◆ **REQUEST**: Copy the entries below, starting at the first line and stopping after the line that contains "Open the @NickBuck", and rename "dropdown" to "menu" wherever it occurs. Leave everything else unchanged.

◆ **SUPPLIED RECORDS**:
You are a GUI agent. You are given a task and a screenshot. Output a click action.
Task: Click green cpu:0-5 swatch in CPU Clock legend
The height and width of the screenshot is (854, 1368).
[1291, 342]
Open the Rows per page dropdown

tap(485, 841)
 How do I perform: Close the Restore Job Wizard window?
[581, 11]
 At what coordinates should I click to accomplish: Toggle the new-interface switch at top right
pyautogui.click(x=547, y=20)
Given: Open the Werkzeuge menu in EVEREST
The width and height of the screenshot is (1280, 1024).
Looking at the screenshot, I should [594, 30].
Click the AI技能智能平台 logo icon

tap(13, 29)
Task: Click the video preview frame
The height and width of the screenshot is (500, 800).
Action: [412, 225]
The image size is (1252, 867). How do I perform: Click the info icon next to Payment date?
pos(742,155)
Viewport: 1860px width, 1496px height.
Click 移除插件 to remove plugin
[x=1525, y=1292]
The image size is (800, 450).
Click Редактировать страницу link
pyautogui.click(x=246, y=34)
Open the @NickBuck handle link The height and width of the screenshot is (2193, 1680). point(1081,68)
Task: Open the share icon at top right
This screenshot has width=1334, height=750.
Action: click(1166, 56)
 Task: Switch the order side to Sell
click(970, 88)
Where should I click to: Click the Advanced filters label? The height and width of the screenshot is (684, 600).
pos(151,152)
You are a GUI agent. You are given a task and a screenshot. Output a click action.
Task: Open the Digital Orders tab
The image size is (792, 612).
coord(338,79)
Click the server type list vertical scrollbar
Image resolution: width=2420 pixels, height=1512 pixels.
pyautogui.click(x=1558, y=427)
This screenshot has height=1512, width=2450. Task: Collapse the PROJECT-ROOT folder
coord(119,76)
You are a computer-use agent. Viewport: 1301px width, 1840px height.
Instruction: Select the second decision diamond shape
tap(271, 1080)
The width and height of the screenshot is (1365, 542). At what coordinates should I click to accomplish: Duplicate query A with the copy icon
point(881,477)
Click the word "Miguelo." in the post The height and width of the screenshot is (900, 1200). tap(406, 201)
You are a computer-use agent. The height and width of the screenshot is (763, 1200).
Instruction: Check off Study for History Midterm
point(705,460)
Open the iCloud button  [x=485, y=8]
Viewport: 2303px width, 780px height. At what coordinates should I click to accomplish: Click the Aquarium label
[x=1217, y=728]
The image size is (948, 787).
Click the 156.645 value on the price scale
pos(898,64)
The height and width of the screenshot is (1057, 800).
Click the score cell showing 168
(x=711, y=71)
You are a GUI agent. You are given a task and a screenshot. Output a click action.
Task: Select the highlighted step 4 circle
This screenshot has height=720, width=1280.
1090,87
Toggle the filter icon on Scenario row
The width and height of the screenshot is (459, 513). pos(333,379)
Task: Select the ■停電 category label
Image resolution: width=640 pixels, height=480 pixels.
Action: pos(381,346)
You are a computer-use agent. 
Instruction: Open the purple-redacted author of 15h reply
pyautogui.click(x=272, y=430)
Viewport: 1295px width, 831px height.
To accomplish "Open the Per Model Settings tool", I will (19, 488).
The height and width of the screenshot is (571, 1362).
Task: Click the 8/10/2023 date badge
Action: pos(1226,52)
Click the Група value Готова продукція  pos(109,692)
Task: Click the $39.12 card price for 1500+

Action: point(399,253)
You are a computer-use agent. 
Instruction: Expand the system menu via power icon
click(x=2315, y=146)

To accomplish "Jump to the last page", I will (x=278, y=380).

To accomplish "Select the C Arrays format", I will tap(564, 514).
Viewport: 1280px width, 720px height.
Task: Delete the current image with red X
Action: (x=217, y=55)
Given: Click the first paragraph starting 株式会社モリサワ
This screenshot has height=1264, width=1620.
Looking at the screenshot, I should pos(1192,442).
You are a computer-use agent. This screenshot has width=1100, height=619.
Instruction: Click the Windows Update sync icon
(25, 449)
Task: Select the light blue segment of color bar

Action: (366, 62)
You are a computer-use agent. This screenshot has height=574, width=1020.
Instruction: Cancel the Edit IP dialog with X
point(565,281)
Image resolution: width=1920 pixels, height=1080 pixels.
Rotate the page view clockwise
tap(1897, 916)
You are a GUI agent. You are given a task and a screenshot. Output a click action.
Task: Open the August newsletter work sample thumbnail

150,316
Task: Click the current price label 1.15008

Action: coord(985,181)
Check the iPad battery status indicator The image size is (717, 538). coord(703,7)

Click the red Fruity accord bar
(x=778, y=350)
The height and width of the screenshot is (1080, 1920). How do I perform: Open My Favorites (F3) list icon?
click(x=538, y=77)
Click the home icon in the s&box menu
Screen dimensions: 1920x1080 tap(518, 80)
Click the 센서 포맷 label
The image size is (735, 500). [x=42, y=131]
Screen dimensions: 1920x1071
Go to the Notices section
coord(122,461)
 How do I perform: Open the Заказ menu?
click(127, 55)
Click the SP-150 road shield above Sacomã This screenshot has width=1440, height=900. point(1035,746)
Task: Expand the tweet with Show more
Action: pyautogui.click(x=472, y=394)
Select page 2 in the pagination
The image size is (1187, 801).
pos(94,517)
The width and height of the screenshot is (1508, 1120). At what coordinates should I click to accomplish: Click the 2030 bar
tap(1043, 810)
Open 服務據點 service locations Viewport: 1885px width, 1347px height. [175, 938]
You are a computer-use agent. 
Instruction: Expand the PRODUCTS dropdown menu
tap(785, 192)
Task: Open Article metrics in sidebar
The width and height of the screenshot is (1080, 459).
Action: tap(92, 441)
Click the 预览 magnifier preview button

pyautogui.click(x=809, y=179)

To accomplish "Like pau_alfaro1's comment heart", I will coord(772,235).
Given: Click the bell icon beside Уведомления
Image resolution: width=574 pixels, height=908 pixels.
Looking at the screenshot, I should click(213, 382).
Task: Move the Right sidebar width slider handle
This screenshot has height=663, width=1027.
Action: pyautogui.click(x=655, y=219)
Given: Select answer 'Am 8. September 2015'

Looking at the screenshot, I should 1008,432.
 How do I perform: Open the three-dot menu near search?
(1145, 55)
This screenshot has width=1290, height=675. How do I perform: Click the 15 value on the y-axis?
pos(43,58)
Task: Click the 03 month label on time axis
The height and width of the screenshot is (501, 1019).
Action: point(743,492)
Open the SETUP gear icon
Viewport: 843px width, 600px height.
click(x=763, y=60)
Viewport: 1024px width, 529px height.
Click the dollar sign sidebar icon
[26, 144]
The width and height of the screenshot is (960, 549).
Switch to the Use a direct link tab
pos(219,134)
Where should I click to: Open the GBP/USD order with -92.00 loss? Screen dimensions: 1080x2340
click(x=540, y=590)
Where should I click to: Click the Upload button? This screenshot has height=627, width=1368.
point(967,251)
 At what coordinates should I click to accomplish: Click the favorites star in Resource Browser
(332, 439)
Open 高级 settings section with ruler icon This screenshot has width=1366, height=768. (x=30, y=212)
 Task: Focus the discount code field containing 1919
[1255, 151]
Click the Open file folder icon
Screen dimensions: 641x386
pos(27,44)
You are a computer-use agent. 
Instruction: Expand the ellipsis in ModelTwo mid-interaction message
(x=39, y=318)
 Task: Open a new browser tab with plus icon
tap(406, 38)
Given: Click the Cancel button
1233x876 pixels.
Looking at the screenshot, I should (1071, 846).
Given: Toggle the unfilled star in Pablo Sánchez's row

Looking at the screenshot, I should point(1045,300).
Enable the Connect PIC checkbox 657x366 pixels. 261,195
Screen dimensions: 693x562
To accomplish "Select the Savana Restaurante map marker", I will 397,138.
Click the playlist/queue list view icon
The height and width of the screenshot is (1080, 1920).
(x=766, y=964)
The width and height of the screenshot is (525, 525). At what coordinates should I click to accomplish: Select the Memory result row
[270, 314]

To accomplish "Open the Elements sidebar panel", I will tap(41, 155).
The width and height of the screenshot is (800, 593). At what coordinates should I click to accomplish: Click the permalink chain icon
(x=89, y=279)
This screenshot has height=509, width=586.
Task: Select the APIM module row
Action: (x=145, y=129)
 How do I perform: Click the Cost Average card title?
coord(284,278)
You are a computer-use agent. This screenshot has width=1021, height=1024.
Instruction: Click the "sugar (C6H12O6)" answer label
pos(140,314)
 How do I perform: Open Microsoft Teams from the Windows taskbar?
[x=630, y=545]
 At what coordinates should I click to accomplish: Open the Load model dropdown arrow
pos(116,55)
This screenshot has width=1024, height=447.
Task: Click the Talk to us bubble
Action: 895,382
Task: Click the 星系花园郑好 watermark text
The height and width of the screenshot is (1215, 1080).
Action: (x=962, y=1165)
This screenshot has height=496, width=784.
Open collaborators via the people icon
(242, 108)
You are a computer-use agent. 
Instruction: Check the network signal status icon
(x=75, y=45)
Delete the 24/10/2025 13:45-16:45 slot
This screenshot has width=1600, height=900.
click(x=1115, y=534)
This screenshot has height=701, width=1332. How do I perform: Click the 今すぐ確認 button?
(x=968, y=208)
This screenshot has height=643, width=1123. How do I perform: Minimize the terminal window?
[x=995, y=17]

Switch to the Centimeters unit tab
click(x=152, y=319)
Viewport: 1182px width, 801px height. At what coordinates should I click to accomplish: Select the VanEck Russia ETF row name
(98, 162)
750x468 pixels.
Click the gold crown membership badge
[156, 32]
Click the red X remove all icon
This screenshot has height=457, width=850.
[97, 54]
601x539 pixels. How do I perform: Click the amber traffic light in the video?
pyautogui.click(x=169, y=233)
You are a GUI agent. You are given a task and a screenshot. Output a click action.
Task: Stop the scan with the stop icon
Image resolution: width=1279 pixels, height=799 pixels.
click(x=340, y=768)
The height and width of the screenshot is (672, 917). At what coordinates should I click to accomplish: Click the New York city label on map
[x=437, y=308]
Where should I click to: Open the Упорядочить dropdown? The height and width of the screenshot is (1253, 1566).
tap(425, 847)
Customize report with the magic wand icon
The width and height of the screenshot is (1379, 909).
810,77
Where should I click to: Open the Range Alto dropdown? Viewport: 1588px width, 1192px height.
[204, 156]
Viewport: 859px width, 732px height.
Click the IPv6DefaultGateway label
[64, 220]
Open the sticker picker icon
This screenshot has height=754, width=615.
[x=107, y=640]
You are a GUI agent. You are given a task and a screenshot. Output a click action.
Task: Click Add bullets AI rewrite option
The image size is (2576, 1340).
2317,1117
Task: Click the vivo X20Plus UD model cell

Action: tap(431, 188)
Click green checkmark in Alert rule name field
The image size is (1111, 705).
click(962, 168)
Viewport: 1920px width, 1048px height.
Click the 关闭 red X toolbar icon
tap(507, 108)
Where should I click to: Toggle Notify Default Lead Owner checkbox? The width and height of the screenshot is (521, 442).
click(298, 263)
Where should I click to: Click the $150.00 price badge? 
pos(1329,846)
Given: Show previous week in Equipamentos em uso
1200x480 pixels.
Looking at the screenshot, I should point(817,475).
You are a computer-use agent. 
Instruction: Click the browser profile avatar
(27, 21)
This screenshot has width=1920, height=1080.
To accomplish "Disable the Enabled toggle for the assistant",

◆ **EXERCISE OUTPUT**:
You are a GUI agent. You are given a task and a screenshot. Output a click action.
Task: Click green cpu:0-5 swatch in CPU Clock legend
The height and width of the screenshot is (854, 1368).
[1291, 342]
Open the Rows per page menu

tap(485, 841)
 How do I perform: Close the Restore Job Wizard window?
[581, 11]
 At what coordinates should I click to accomplish: Toggle the new-interface switch at top right
pyautogui.click(x=547, y=20)
Given: Open the Werkzeuge menu in EVEREST
The width and height of the screenshot is (1280, 1024).
Looking at the screenshot, I should [594, 30].
Click the AI技能智能平台 logo icon

tap(13, 29)
Task: Click the video preview frame
The height and width of the screenshot is (500, 800).
Action: [412, 225]
The image size is (1252, 867). How do I perform: Click the info icon next to Payment date?
pos(742,155)
Viewport: 1860px width, 1496px height.
Click 移除插件 to remove plugin
[x=1525, y=1292]
The image size is (800, 450).
Click Редактировать страницу link
pyautogui.click(x=246, y=34)
Open the @NickBuck handle link The height and width of the screenshot is (2193, 1680). point(1081,68)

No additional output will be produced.